Your instructions:
Begin at the entry line that has "The height and width of the screenshot is (575, 910)." and stop after the line that has "click(x=1304, y=67)". Write those lines out again with "toolbar" switched to "navigation", leaving everything else the same.

The input:
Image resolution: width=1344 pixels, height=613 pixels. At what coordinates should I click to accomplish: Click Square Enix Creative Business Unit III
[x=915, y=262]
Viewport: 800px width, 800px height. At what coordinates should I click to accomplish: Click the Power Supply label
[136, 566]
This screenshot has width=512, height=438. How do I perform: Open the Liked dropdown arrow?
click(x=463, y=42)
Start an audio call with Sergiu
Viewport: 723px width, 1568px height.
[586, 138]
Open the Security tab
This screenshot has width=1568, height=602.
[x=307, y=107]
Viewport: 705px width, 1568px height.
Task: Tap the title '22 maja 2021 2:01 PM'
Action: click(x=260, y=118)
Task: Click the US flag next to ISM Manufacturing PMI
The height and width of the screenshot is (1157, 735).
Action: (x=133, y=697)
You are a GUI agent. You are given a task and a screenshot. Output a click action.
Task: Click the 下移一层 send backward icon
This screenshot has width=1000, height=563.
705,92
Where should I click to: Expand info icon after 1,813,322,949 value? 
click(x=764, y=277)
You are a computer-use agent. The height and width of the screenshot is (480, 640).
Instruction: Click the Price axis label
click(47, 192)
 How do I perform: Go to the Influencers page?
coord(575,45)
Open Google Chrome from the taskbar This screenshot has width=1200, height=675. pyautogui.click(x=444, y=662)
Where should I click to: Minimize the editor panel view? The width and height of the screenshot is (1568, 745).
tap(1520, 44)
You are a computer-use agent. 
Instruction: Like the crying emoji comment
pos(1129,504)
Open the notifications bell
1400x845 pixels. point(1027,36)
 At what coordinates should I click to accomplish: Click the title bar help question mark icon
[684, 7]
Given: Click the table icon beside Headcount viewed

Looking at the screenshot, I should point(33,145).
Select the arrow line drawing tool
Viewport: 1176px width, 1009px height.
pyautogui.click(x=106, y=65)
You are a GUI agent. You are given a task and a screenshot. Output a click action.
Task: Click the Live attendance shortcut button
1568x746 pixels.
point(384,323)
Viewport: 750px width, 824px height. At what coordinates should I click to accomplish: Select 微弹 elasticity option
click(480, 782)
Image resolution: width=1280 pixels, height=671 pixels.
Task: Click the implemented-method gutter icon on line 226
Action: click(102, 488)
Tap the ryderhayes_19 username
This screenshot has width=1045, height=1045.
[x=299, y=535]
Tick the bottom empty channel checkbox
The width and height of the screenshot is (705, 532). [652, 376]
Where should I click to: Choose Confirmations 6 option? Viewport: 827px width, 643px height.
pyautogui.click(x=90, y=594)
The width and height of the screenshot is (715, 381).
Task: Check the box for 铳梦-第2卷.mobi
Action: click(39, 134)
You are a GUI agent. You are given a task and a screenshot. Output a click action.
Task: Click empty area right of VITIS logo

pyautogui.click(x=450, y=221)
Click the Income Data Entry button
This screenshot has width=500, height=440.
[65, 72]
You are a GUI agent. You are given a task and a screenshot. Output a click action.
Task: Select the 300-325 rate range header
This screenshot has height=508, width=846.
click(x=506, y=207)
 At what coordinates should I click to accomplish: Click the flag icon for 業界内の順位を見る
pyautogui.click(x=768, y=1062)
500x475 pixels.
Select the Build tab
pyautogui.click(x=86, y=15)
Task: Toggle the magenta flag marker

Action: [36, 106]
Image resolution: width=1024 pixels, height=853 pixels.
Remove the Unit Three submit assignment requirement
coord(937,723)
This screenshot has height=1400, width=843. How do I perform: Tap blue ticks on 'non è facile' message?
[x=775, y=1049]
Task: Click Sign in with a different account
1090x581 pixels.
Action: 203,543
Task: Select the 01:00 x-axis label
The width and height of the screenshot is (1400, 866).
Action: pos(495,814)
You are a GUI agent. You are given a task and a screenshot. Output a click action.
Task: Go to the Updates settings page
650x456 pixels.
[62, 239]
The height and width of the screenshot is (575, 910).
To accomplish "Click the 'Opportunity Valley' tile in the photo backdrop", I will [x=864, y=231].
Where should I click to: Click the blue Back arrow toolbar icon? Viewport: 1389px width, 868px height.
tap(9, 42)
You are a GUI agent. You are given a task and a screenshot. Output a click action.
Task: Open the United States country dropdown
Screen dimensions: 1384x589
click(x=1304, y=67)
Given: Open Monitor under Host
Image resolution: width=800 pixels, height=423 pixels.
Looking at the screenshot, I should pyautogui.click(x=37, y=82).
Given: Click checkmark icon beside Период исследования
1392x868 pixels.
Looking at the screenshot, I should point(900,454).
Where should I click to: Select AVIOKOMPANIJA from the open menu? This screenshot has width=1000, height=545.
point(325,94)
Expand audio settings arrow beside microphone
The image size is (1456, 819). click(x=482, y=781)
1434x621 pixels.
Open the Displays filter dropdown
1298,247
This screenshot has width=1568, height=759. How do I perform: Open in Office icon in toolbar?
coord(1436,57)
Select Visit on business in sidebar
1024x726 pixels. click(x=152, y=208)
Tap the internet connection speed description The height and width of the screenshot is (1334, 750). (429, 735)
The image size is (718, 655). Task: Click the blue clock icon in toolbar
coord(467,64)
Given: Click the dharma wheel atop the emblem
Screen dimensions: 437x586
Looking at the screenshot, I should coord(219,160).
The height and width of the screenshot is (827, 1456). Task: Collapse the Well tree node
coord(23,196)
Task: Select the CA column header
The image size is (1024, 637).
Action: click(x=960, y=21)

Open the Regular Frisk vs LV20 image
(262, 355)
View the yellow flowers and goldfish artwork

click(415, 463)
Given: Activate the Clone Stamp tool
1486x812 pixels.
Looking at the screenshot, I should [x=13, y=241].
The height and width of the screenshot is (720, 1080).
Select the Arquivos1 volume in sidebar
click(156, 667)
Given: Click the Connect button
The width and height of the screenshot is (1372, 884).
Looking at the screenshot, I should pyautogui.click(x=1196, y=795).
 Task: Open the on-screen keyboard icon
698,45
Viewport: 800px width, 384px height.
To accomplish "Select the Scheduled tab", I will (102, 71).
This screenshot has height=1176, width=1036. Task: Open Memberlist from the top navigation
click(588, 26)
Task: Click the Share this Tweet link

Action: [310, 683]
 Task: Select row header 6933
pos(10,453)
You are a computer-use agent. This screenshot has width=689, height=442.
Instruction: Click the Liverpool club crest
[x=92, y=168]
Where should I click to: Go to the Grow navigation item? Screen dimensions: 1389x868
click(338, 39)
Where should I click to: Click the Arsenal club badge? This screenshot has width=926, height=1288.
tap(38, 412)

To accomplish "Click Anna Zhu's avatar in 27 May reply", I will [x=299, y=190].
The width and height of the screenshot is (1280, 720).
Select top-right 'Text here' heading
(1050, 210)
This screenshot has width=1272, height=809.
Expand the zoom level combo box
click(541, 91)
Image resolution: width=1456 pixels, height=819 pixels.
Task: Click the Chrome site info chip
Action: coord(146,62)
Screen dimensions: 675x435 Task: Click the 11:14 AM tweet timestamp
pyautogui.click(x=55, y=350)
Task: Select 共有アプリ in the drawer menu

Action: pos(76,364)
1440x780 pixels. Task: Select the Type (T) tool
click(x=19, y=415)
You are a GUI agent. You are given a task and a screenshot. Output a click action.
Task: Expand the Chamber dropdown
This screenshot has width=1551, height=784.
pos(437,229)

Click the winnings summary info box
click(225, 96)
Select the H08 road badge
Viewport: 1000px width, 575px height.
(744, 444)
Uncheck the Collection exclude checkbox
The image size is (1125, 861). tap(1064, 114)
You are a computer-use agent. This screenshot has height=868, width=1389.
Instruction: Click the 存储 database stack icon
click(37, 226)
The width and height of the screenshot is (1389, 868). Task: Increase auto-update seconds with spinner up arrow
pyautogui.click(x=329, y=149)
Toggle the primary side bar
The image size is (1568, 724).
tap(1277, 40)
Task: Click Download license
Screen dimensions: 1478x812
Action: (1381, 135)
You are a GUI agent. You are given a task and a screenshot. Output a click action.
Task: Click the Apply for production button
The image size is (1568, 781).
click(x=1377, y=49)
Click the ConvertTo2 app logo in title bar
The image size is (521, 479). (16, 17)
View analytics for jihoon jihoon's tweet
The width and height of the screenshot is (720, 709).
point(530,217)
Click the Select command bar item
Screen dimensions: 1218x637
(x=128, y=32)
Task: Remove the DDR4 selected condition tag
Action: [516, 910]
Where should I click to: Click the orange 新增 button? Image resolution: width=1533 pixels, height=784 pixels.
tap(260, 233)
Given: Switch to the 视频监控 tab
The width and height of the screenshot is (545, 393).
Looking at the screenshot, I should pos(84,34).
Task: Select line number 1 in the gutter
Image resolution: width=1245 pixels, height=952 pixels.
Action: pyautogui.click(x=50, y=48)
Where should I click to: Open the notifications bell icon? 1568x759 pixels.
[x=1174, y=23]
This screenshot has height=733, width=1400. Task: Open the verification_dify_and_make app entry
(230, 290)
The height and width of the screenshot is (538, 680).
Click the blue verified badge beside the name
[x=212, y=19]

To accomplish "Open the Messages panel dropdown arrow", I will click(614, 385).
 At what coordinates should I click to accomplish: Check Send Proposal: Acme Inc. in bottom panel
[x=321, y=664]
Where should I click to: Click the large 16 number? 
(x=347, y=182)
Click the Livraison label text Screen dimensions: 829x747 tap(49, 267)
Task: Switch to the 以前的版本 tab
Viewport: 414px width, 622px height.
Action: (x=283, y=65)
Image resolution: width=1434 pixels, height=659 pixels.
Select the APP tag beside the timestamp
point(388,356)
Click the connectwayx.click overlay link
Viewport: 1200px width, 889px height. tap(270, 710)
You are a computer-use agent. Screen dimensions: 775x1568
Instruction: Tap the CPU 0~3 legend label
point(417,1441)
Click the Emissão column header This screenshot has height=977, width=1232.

Reply to the task:
The height and width of the screenshot is (575, 910).
To accomplish "Click the 'Opportunity Valley' tile in the photo backdrop", I will [x=864, y=231].
Where should I click to: Click the blue Back arrow navigation icon? Viewport: 1389px width, 868px height.
tap(9, 42)
You are a GUI agent. You are given a task and a screenshot. Output a click action.
Task: Open the United States country dropdown
Screen dimensions: 1384x589
click(x=1304, y=67)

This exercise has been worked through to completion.